At BeachMonkey, we are always looking for the next big thing. In the world of electronic music, I think I found a good candidate that combines the best of dubstep and tribal house: moombahton.
Well, I didn’t actually find moombahton on my own. I’m a fan of DJ TJ, a young woman who plays awesome dance tunes at ungodly hours on KTUH, the college radio station for the University of Hawai’i-Manoa (check out her blog at www.djtjhonolulu.blogspot.com).
A while back, TJ threw on a jam called “Que Que” (click here to listen) and I was instantly hooked. It is electronic music in its purest form- bits of sound strung together, repetitive bursts of vocals, and strong riffs of mildly wonked melody, musical but almost not. “Que Que” is in the range of 110 beats per minute (BPM) and is all too easy to dance to.
Some History: Play I Some Music
Moombahton has its roots in dubstep, which has significant roots in Jamaica. When reggae was wildly popular in the mid-1980s, Jamaican musicians came up with the “dub” (double) of their songs: remixes of hits that were stretched out, given lots of echoes, and vocals minimized to a few words. Dub lets your mind expand in a sonic wilderness, but it is not dance music unless you are very, very stoned. Nevertheless, it was good stuff.

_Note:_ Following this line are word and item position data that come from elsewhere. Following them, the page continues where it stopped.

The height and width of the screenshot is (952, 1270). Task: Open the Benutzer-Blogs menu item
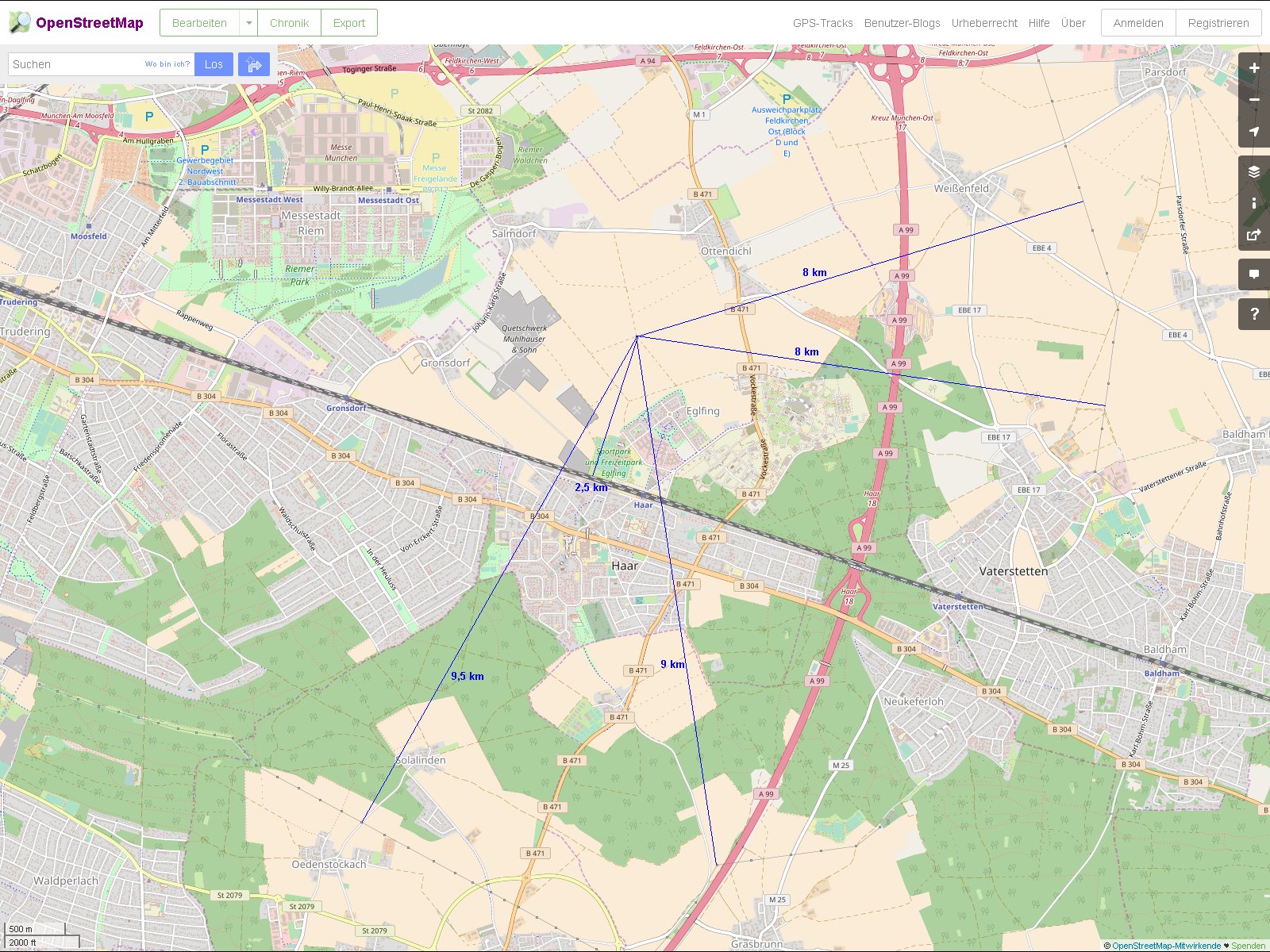pos(902,23)
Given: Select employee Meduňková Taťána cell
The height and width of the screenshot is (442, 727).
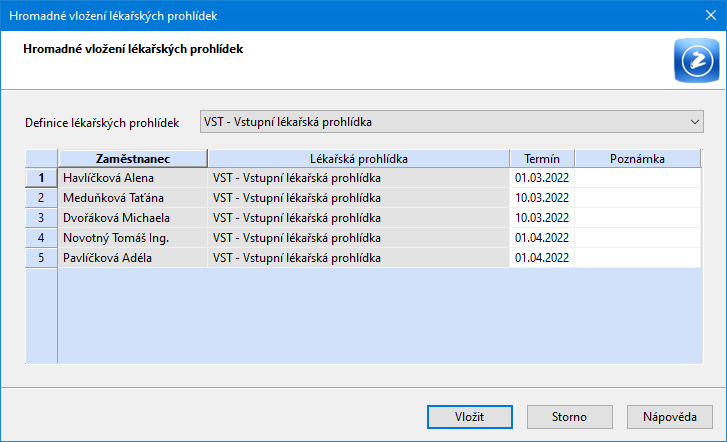Looking at the screenshot, I should tap(133, 198).
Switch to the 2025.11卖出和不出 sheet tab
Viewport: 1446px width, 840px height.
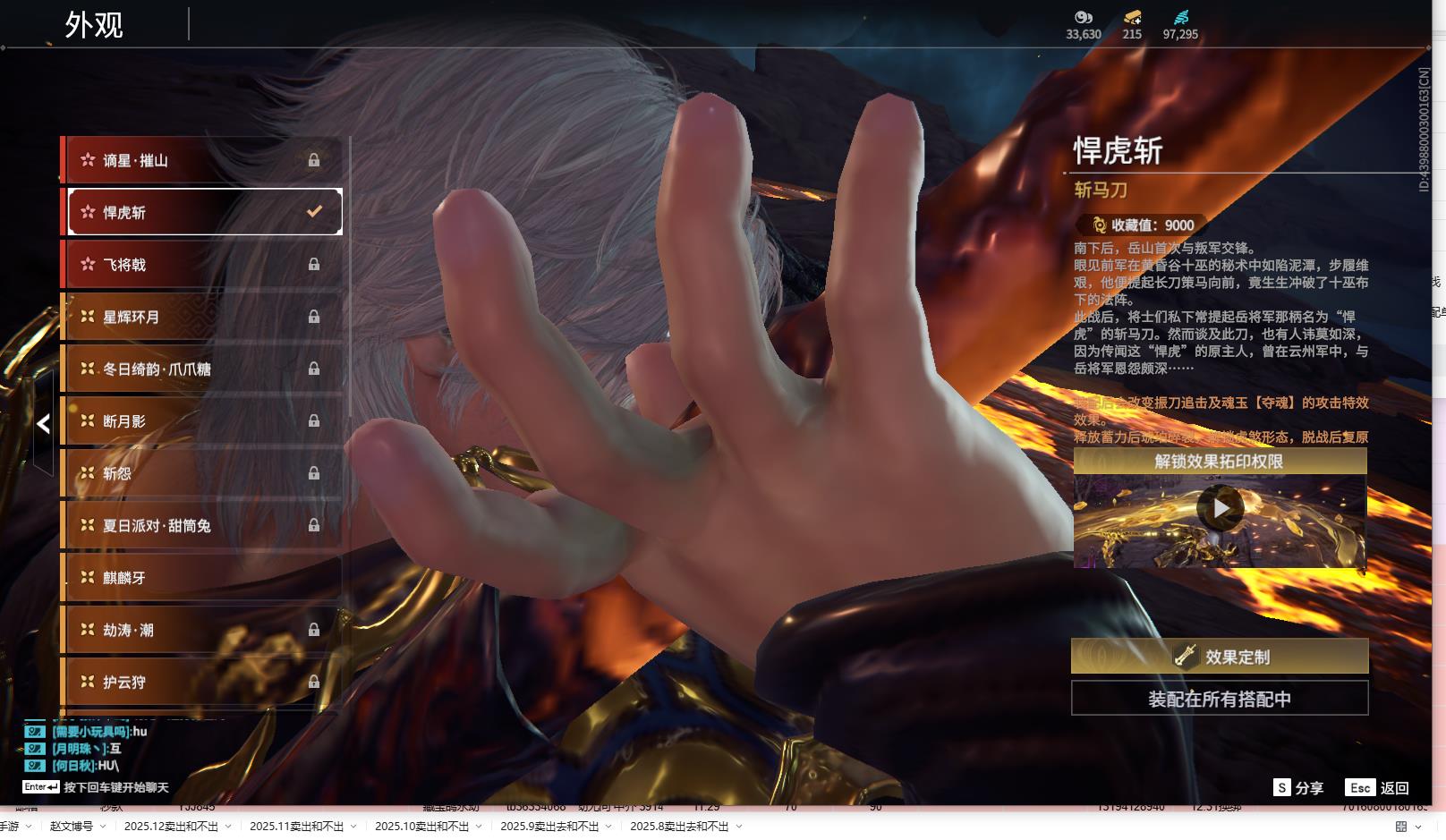tap(296, 827)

Dubstep picked up on the studio-crafted spaciousness of dub and made it danceable (check out the Rusko remix of “Splash” by Focus). By slowing down a song below 125 BPM, yet keeping a doubled-up drum-&-bass beat embedded in it, a dubstep artist can shift the pulse between fast and slow in ways that can blend the strengths of both.

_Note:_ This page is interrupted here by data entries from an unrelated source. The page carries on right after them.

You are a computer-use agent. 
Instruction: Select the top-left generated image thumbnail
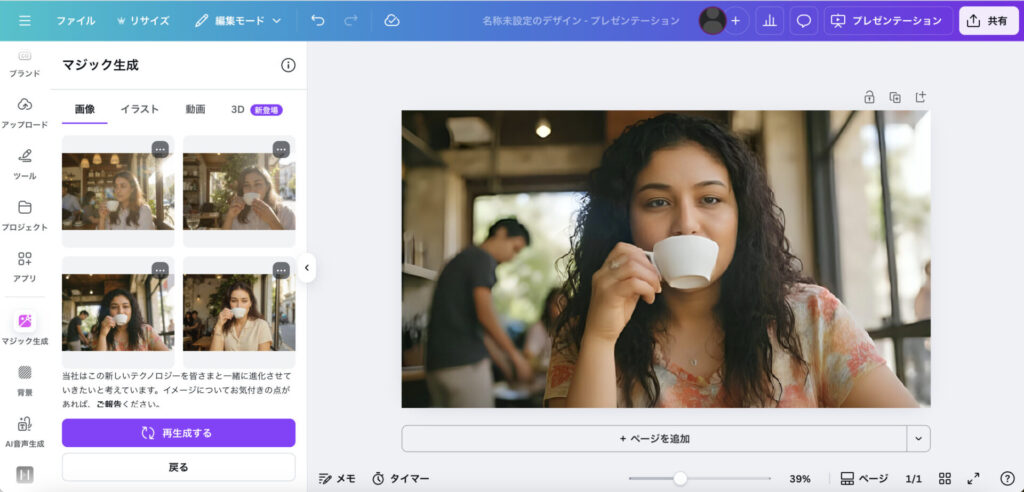click(118, 191)
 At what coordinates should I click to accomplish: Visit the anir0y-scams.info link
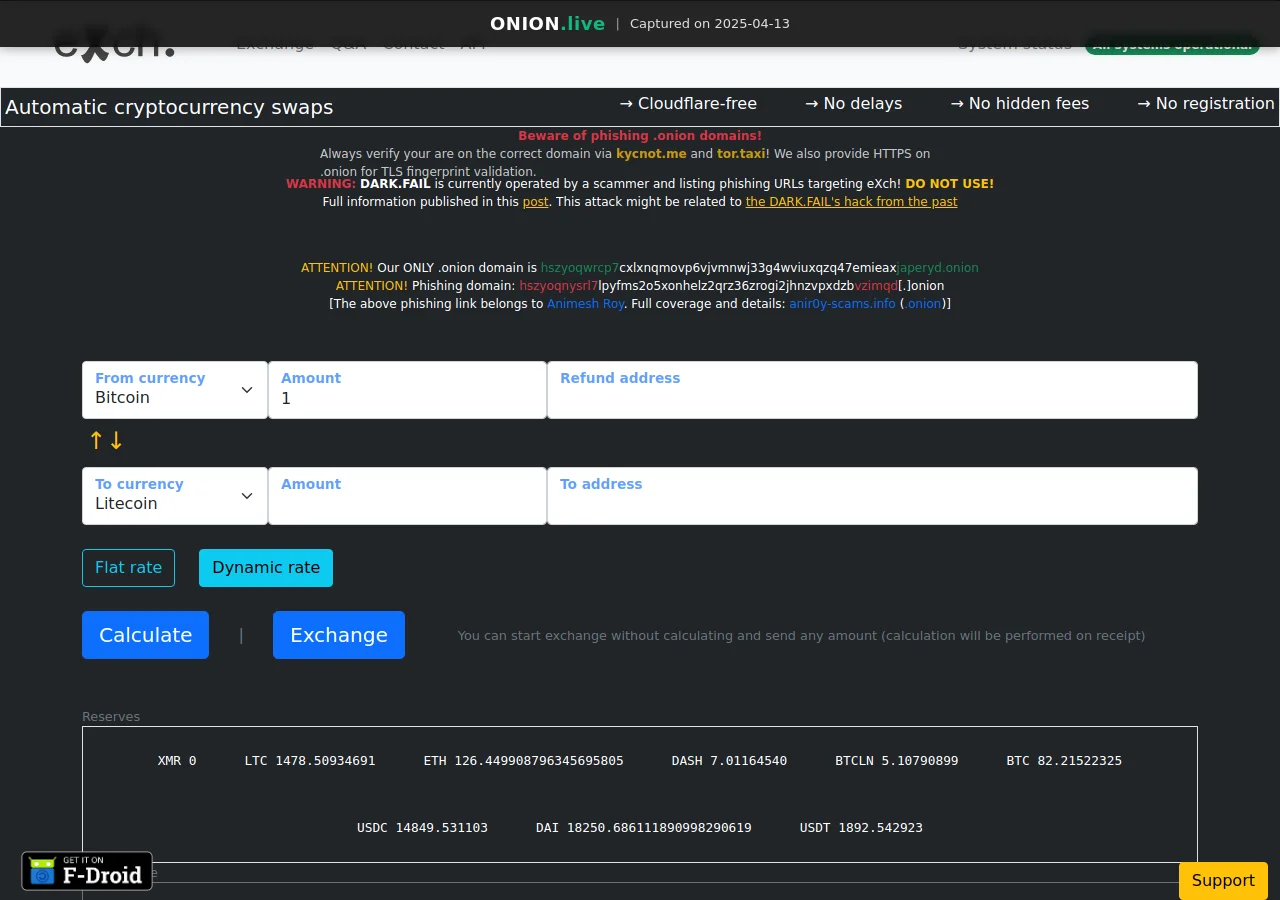point(842,304)
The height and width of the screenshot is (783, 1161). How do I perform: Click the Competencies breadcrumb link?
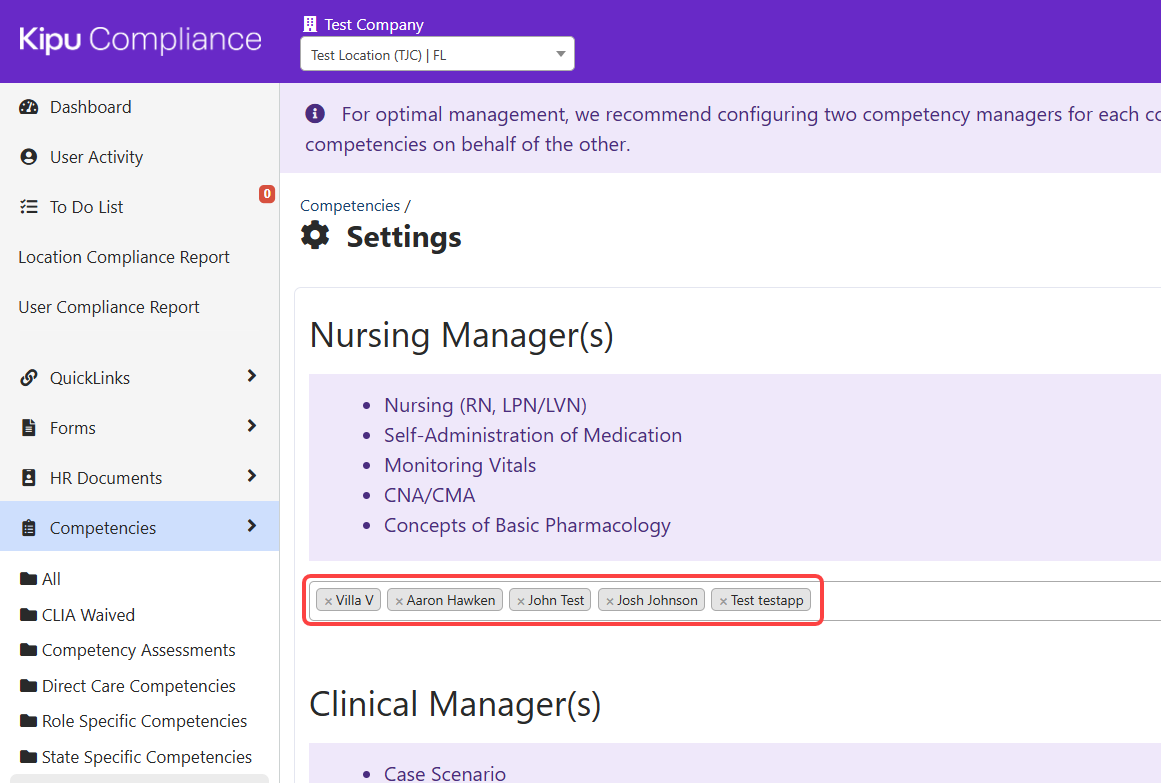click(349, 206)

Its flexibility is why dubstep sounds so good on the dance floor: if a song is too slow for too long, the dancers may feel as if they are about to fall asleep. If it is too fast, they may go numb, worn out by the pace. If it is in the sweet spot (120-130 BPM) like most house music, then it may be too bland.

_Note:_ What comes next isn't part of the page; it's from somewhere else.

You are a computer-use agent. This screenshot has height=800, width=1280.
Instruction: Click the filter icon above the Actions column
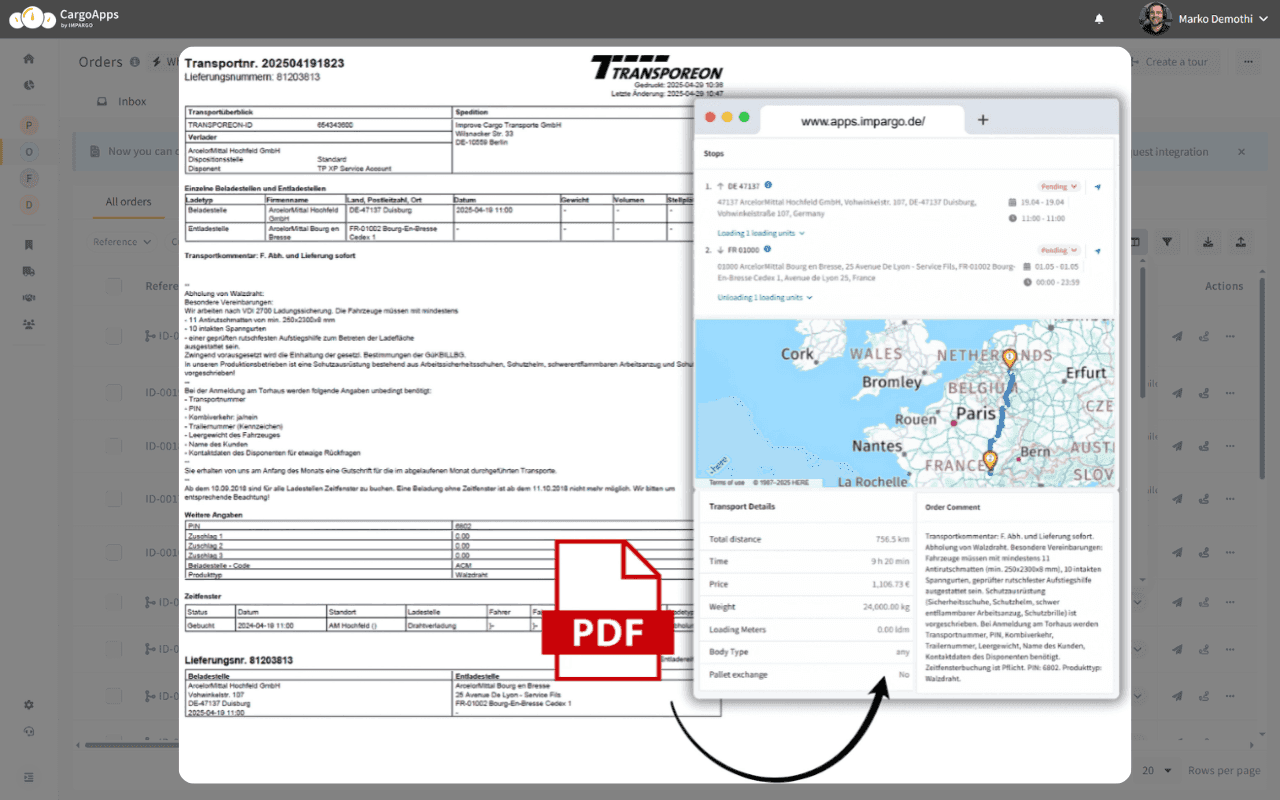(x=1167, y=241)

Dubstep allows dancers to shift gears between fast and slow, or remain in a zone in which both are happening at the same time. And this is the secret ingredient in moombahton, except moombahton keeps the pulse more consistent with more percussion and less gear shifting, like a slower version of tribal house that Circuit boys and girls love so much. The slow beat in mumbahton is not too slow, and the fast pace of lyrical chops (similar to some reggaeton songs) is more like a stimulant energizing the pulse rather than an actual beat to which people must keep.
The person who is credited with starting moombahton is Dave Nada. At a party for his younger cousin in 2009, he slowed down the Afrojack remix of “Moombah” to 108 BPM. The name “Moombahton” is a combination of “Moombah” with “reggaeton,” giving a nod to the slower pace of reggaeton when compared to other house music genres. There are more differences, including vocals-as-percussion (both spoken word and singing), strong, internally consistent build-ups, and creative use of interesting sounds that, like vocals, are turned into percussion or are added as attention-getting riffs.
DJs would do well to look at moombahton as a good source for increasing dance floor energy.